> **Dataset records**:
____________

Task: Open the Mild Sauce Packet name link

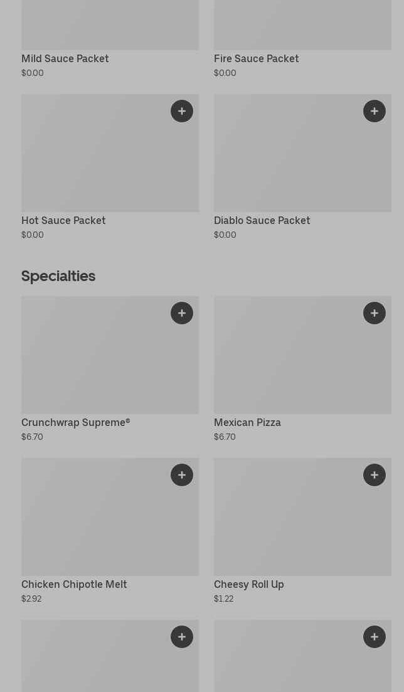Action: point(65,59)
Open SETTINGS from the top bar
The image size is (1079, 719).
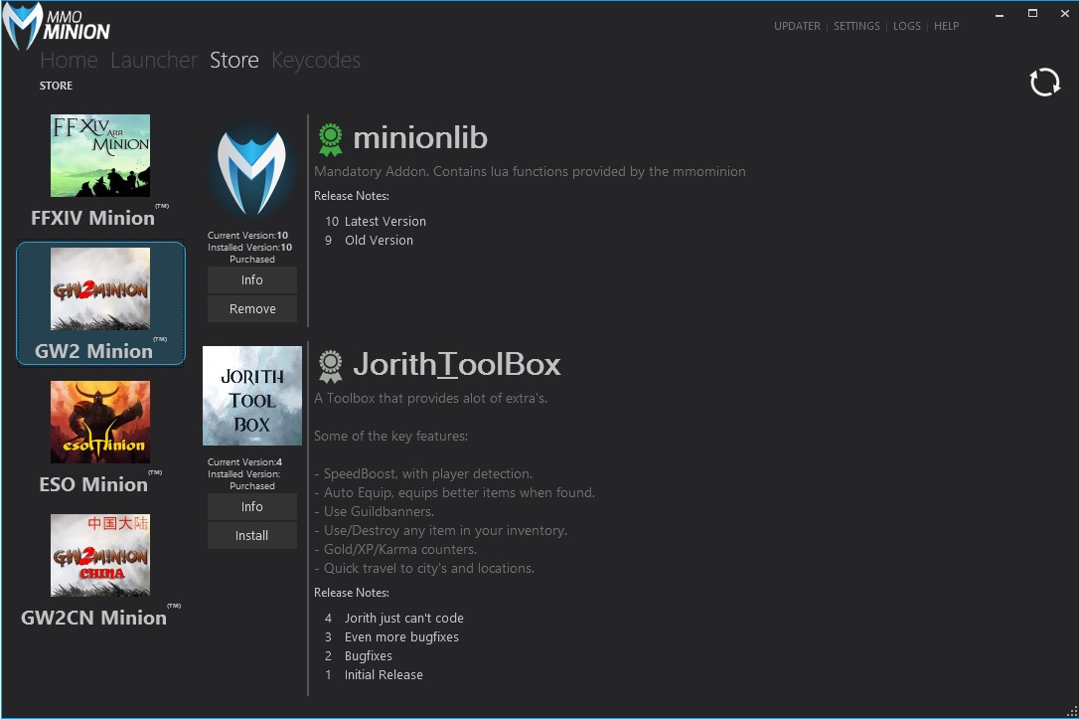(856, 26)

____________

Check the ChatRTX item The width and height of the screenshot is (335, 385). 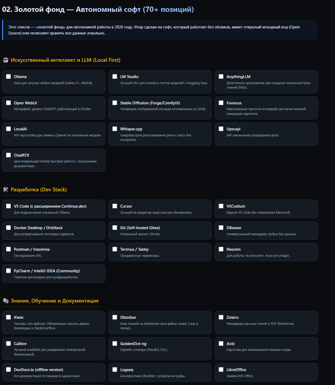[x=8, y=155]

____________

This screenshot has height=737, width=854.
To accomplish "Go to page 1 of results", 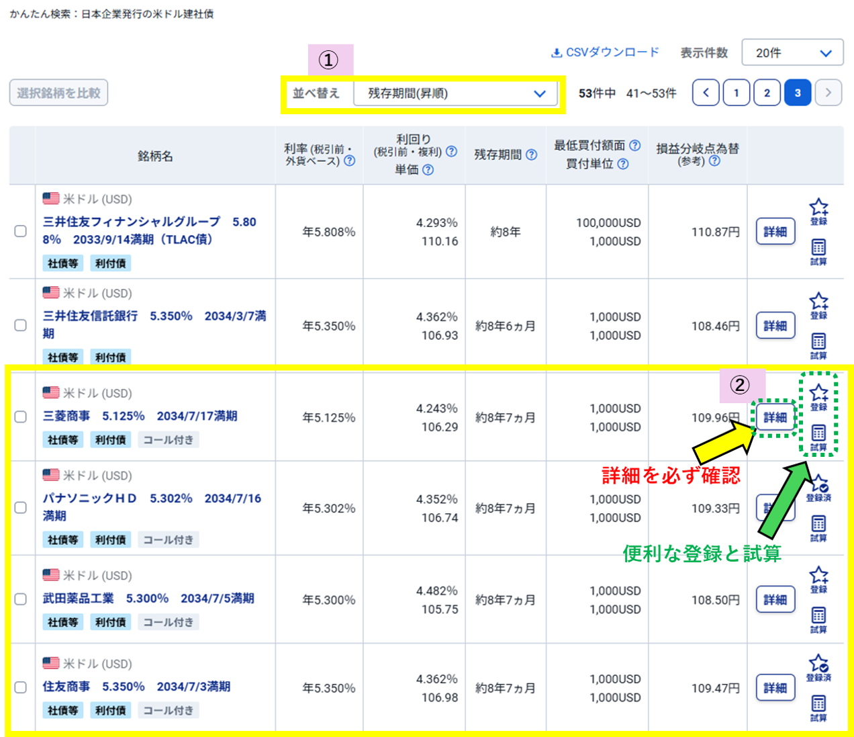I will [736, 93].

____________

> **The exercise**: Please gather every line in the material above that contains the word "Open", matching its case exactly, and copy each line in full.

> **Answer to the exercise**:
Task: Open the Mild Sauce Packet name link
Open SETTINGS from the top bar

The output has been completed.